I remember how we began to hire staff – around 1,000 – for the ECB, and how we began to bring together the supervisors in national authorities, supporting them in adopting the new European supervisory approach.
I remember the comprehensive assessment we carried out on the banks that we would later supervise. We were like a start-up; we still are, in fact. We are constantly innovating, learning and growing together as a European team of supervisors.
And this European aspect is crucial. As European supervisors, we can take a higher vantage point; we can see and act across borders. As a national supervisor at the Federal Financial Supervisory Authority and the Deutsche Bundesbank, I supervised 20 large banks – all from Germany. In the SSM, we supervise around 120 large banks from across the euro area. You can imagine the greater depth of insight that we gain.
We benchmark all these banks against their peers; by comparing them we can more easily spot new trends, new risks and new vulnerabilities. We can clearly distinguish the nodes and links of the European banking sector. And see what works and what doesn’t – both on the banking and the supervision side.
Let me give you just one example. It’s no secret that European banks have a profitability problem. In analysing this problem, we benefited a great deal from our cross-country perspective. We could identify a number of banks that constantly outperform their peers, and we could assess the factors behind their success. This would not have been possible if we had looked only at a national sample of banks.

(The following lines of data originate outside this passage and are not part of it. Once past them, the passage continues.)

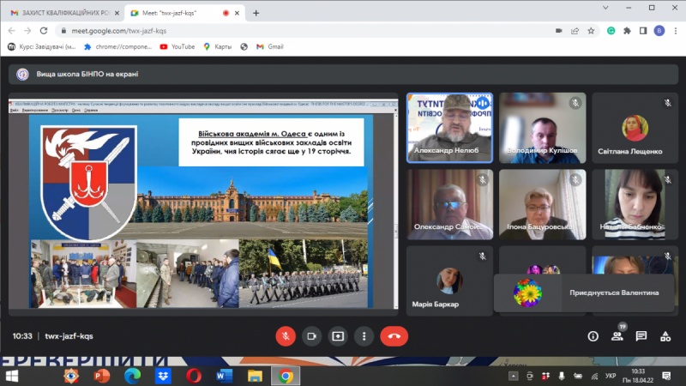686x386 pixels.
Task: Select Александр Нелюб's video tile
Action: (x=449, y=128)
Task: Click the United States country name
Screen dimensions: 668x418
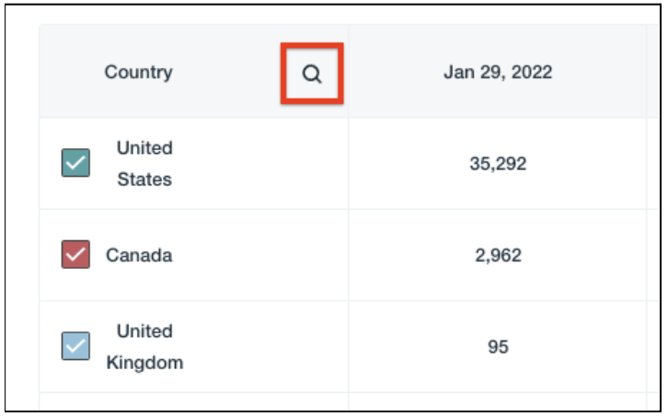Action: click(x=144, y=163)
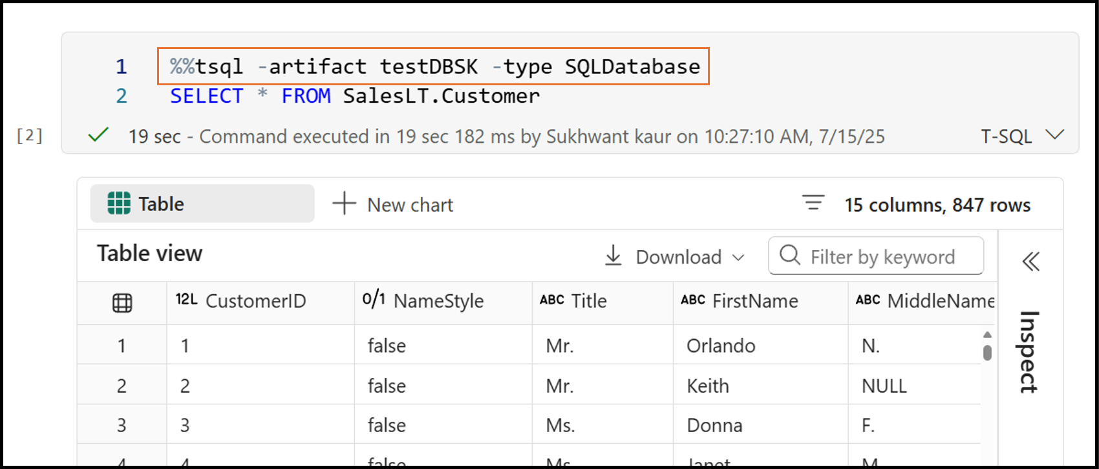The height and width of the screenshot is (469, 1099).
Task: Click the green Table grid icon
Action: (x=119, y=203)
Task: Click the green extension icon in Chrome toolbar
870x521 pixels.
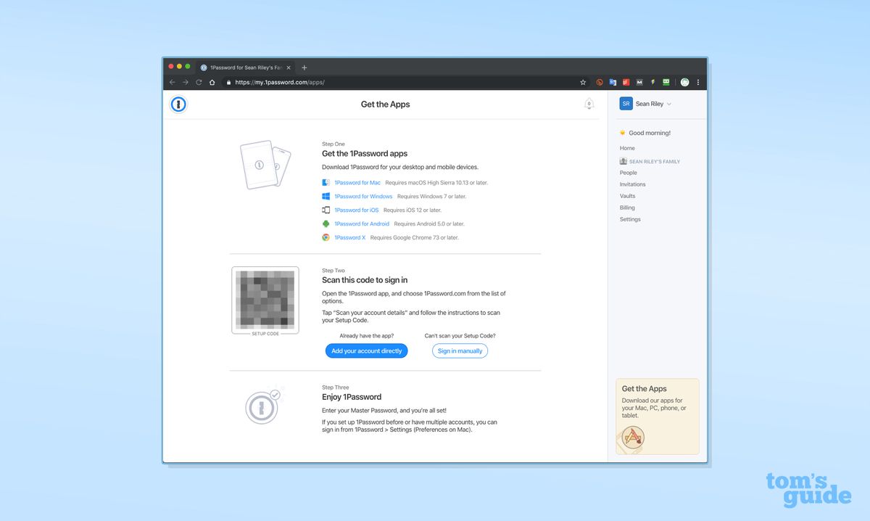Action: coord(666,82)
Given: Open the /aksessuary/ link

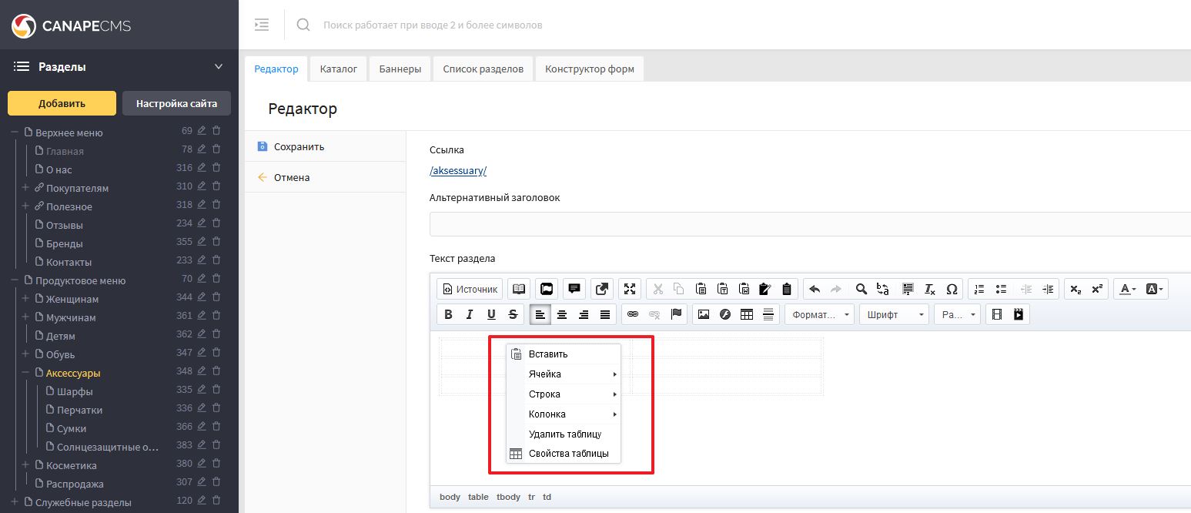Looking at the screenshot, I should click(458, 171).
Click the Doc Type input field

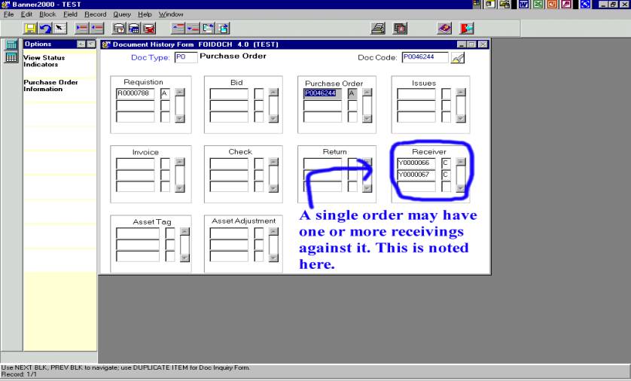pos(185,56)
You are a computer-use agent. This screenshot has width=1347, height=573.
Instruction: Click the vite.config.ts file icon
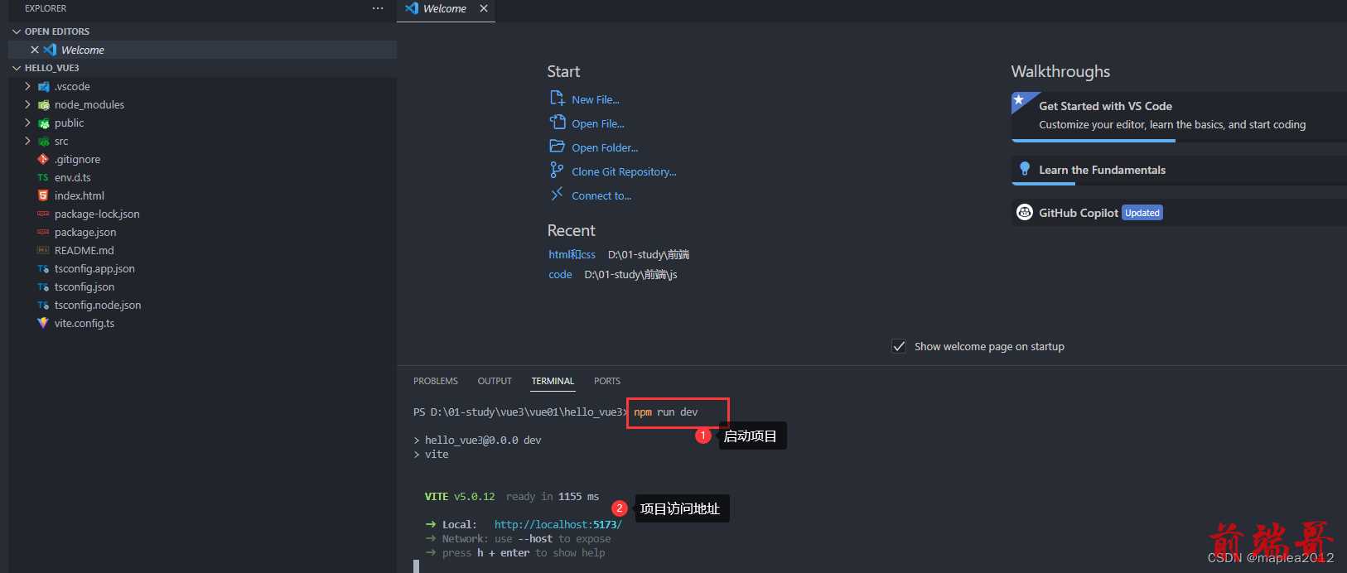pyautogui.click(x=43, y=323)
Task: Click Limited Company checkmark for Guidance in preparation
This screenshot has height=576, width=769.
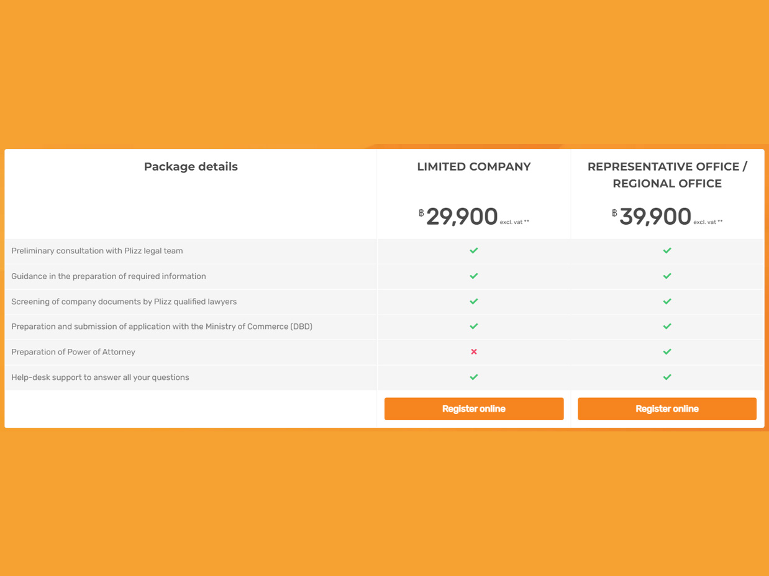Action: [474, 276]

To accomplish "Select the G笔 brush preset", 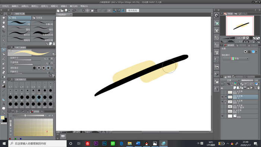I will coord(19,23).
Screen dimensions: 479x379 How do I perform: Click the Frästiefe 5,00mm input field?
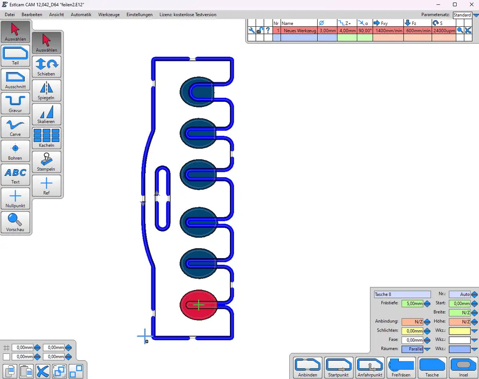pyautogui.click(x=412, y=304)
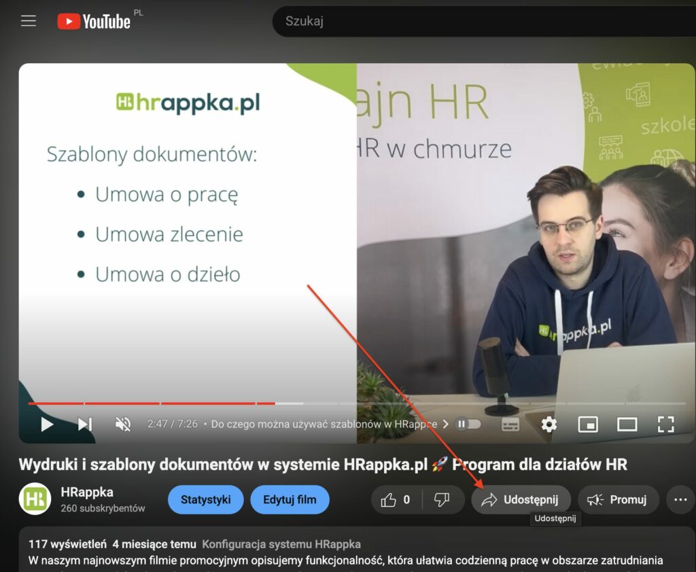696x572 pixels.
Task: Switch to miniplayer mode
Action: pyautogui.click(x=587, y=425)
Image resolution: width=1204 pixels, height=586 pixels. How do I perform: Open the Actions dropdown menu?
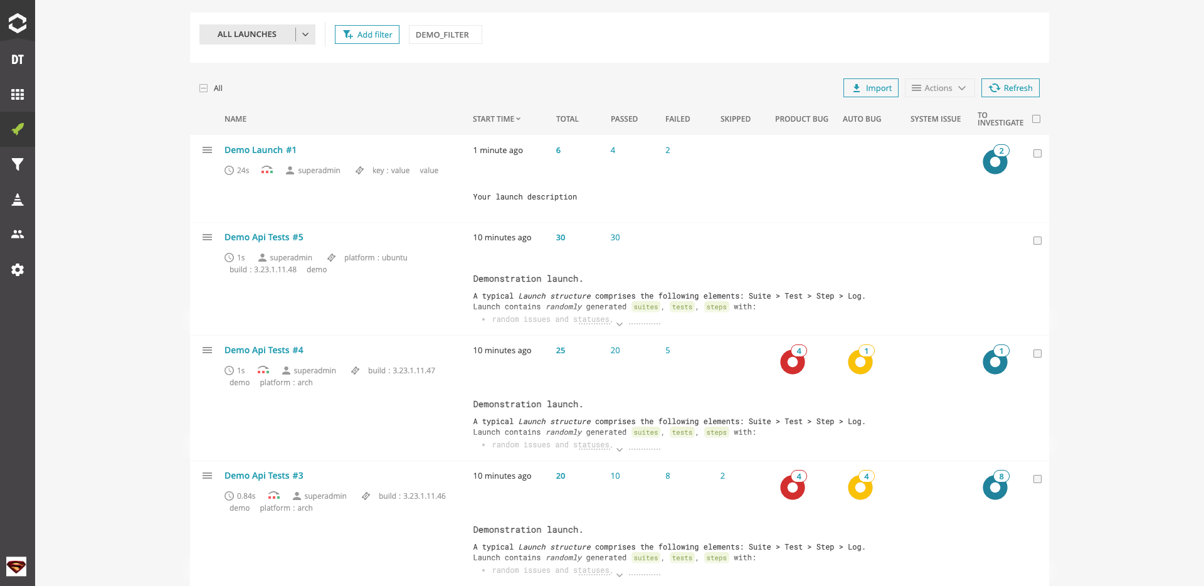[939, 88]
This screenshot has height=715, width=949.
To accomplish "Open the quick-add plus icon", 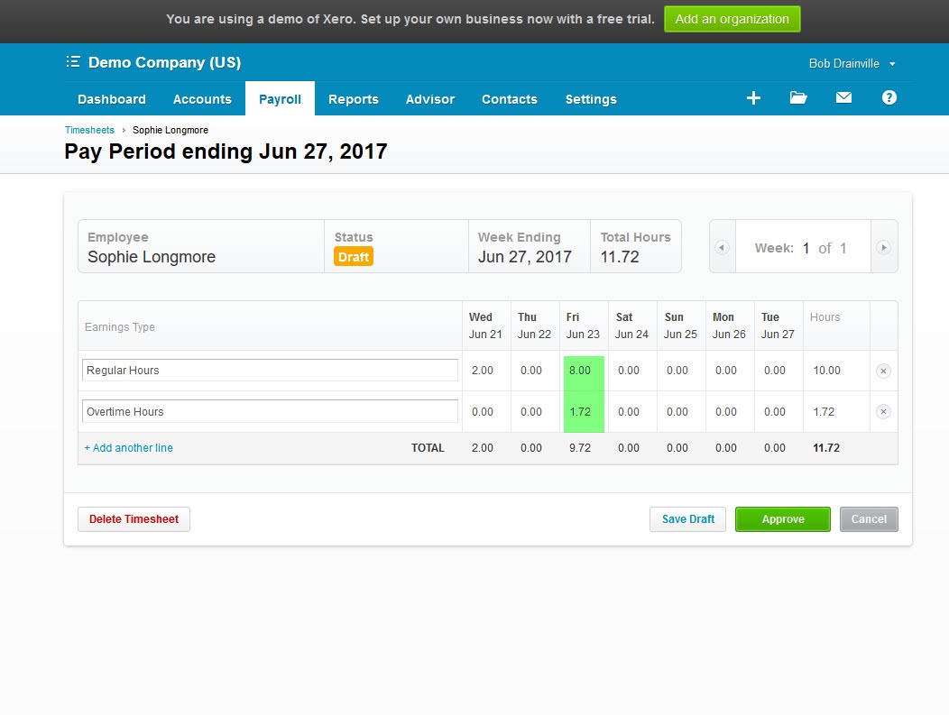I will tap(753, 97).
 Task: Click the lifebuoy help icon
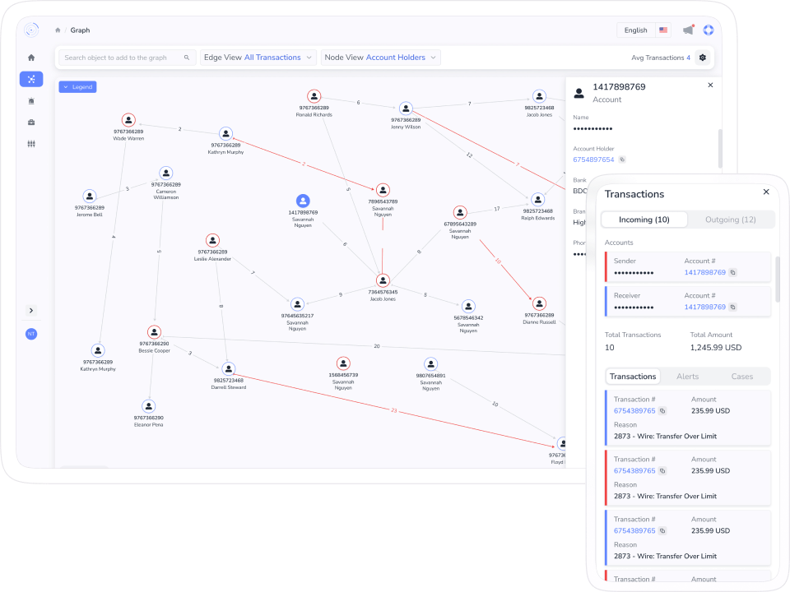pyautogui.click(x=708, y=30)
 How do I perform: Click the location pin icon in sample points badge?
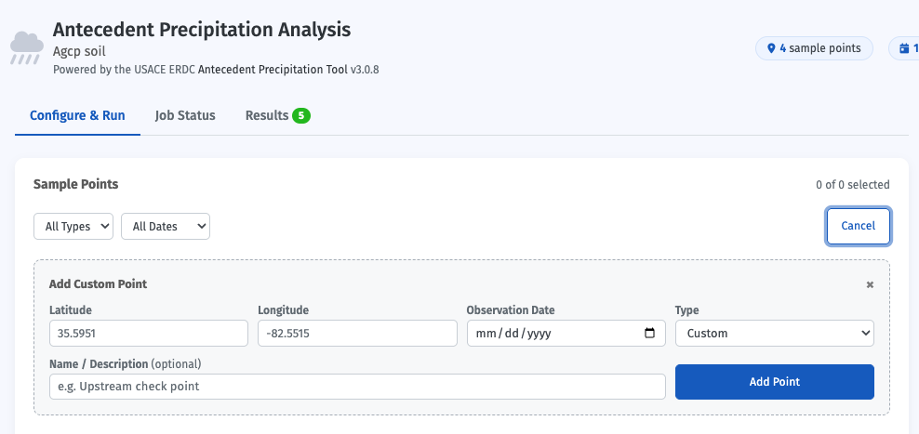pos(771,48)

But now that I have lavishly praised the concept of European banking supervision, let’s turn to the banks and the risks they face.
Risks from the outside – the economy, geopolitics and technology
And there are plenty of risks. Plenty of risks that interact in complicated ways. So, for brevity’s sake, I won’t address all the risks that exist but will focus on just a few. I will start with one of the issues that has, unfortunately, become a hallmark of the euro area banking sector: non-performing loans, or NPLs.
In early 2015, significant institutions in the euro area held almost €1 trillion worth of bad loans on their balance sheets and the aggregate NPL ratio stood at 7.5% on average. This average, however, masks big differences: NPL ratios ranged from around 1.5% in Luxembourg to more than 45% in Greece.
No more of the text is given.